To be able to say something about God’s eventful nature without claiming first to hollow out its mystery and then to explain it away, all by the sole means of the fragile tool of human logic, it is necessary to approach the divine mystery by way of the access the divine mystery itself grants: that is, by way of the only mediator between God and humankind, Jesus Christ (1 Tm 2:5–6). There can be no speech about God apart from what the person of Christ reveals of God. What theology manages to express about the godhead, then, will be adequate only if it is rooted in his self-manifestation and not in conceptual logic.
While I understand the distinction with Eastern traditons, such as Buddhism that does not have a belief in a revelatory Creator God and with atheistic systems like Marxism or even purely negative theologies, I am not sure how Father Lopez and my beloved von Balthasar can make this leap to say that Christ is the only revelatory communication from God. What about Judaism and Islam (which I know very little about)?

Isn't the Torah (and all that that word includes: Written Torah - Torah she-bi-khtav and Oral Torah - Torah she-be-`al peh) the revelation of God's love for us? I think the leap to Jesus is fine for one who is already a believer, but as one who struggles with his faith, and one who finds much wisdom within Judaism and philosophy itself, this leap to Jesus seems too fast and too easy. Thereby, undermining the arguments.
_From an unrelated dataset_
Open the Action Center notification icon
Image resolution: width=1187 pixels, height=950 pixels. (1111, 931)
I would love to hear others' thoughts.

Sunday, December 14, 2008

Halakhah believes that there is only one world

From Rabbi Joseph Soloveitchik's Lonely Man of Faith

The Halakhah believes that there is only one world—not divisible into secular and hallowed sectors—which can either plunge into ugliness and hatefulness, or be roused to meaningful, redeeming activity, gathering up all latent powers into a state of holiness. Accordingly, the task of the covenantal man is to be engaged not in dialectical surging forward and retreating, but in uniting the two communities into one community where man is both the creative, free agent, and the obedient servant of God.

Talmud as love letter

Some more early thoughts about the Talmud:

A story about Rav Soloveitchik says that he said he learned the most important thing in life from his mother – “to feel the presence of the Almighty and the gentle pressure of God’s resting upon my frail shoulders.”
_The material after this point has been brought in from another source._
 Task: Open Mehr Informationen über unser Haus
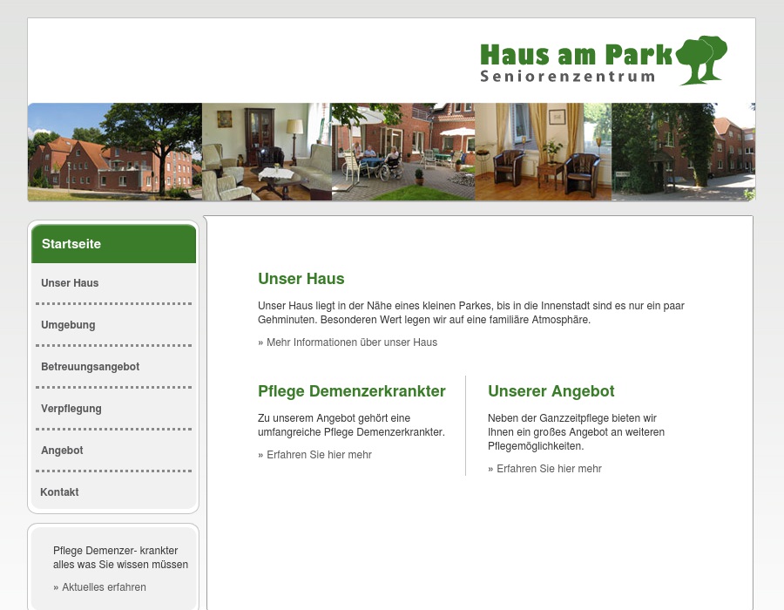coord(348,342)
Thoughts of the day during my reading of the Talmud: 1) I am amazed at the enormous effort that is spent to try to understand and live out the rules set down by God. This is about what happens when someone enters a house that is afflicted with impurity, which can make one tamei – impure.

But if HE WAS WEARING HIS GARMENTS AND HIS SHOES WERE ON HIS FEET AND HIS RINGS WERE ON HIS FINGER – then HE BECOMES TAMEI [impure] IMMEDIATELY. – BUT THEY [his garments, shoes and rings] REMAIN TAHOR [pure] UNTIL HE LINGERS in the house THE AMOUNT OF TIME THAT IT TAKES TO EAT A HALF-LOAF – of WHEAT BREAD RATHER THAN BARLEY BREAD – eaten while he is RECLINING AND EATING, the bread together WITH a RELISH.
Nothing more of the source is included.